## START Records for the task

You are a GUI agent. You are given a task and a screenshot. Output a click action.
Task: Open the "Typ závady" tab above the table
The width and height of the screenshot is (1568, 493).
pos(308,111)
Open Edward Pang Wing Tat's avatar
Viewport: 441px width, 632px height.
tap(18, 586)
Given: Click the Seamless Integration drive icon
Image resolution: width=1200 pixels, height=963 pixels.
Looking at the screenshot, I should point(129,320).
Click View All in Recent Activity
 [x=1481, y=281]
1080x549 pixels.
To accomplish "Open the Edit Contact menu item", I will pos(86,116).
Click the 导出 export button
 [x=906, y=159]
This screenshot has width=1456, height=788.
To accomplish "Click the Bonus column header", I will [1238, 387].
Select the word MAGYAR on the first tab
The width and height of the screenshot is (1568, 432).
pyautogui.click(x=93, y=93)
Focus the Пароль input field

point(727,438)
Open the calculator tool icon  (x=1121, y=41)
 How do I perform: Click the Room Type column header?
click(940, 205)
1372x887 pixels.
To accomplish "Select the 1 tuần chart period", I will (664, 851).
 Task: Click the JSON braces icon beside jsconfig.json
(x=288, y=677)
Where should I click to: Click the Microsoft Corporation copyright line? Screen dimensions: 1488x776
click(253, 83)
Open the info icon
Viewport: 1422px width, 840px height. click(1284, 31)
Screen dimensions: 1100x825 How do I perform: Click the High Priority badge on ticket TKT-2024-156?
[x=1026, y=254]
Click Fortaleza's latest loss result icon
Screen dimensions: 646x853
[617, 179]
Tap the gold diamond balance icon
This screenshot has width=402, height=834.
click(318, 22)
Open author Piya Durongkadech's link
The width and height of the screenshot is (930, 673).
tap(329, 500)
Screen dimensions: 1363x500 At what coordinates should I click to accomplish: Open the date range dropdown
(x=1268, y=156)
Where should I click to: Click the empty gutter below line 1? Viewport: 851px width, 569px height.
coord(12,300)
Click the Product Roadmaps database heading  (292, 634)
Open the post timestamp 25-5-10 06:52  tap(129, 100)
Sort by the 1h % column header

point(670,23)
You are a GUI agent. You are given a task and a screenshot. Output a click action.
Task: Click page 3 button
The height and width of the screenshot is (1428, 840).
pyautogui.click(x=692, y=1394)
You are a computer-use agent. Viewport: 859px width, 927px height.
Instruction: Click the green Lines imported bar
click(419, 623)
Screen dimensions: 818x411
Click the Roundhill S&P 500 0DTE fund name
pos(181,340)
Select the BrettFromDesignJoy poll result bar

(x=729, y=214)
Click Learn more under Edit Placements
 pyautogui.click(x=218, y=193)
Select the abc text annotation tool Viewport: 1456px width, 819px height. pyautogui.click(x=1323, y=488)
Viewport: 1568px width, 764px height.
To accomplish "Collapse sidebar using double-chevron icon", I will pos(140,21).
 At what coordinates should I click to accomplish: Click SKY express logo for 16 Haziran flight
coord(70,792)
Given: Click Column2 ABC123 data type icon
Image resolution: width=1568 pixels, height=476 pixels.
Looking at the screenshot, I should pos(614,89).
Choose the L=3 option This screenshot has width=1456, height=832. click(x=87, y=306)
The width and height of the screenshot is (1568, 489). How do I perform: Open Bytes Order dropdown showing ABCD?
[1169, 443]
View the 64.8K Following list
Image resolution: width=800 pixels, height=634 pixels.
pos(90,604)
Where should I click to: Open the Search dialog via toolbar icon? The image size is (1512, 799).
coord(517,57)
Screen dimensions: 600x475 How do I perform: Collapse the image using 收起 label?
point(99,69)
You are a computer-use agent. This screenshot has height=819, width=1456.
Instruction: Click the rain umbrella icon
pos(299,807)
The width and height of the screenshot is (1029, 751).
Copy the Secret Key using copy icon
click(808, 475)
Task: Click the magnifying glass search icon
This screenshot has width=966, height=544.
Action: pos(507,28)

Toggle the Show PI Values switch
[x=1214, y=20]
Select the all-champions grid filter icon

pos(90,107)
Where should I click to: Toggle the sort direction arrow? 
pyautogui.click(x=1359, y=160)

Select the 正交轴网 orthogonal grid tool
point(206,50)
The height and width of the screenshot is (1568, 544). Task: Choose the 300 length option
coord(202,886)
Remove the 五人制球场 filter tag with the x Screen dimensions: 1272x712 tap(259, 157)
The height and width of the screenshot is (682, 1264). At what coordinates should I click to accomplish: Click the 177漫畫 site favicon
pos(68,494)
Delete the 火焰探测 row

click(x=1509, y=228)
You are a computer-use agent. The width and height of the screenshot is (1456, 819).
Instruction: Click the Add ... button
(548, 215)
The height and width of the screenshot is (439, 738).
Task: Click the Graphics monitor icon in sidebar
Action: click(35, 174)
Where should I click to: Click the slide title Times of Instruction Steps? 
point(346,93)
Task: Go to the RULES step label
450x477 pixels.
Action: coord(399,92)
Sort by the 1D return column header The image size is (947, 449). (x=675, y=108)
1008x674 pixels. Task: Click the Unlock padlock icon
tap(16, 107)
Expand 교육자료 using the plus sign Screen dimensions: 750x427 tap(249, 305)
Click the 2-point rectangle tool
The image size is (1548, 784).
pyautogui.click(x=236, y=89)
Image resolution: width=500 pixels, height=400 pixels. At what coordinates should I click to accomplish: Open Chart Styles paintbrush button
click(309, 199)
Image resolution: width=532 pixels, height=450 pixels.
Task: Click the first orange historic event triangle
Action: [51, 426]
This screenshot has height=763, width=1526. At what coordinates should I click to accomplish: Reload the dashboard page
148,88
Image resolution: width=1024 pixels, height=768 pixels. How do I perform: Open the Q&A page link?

## END Records for the task

### To do
Please convert the entries above between the lines holding "Screen dimensions: 818x411" and "pyautogui.click(x=218, y=193)", inclusive, into a numbered list, leaving out any blank lines.

### Reply to the task
1. Screen dimensions: 818x411
2. Click the Roundhill S&P 500 0DTE fund name
3. pos(181,340)
4. Select the BrettFromDesignJoy poll result bar
5. (x=729, y=214)
6. Click Learn more under Edit Placements
7.  pyautogui.click(x=218, y=193)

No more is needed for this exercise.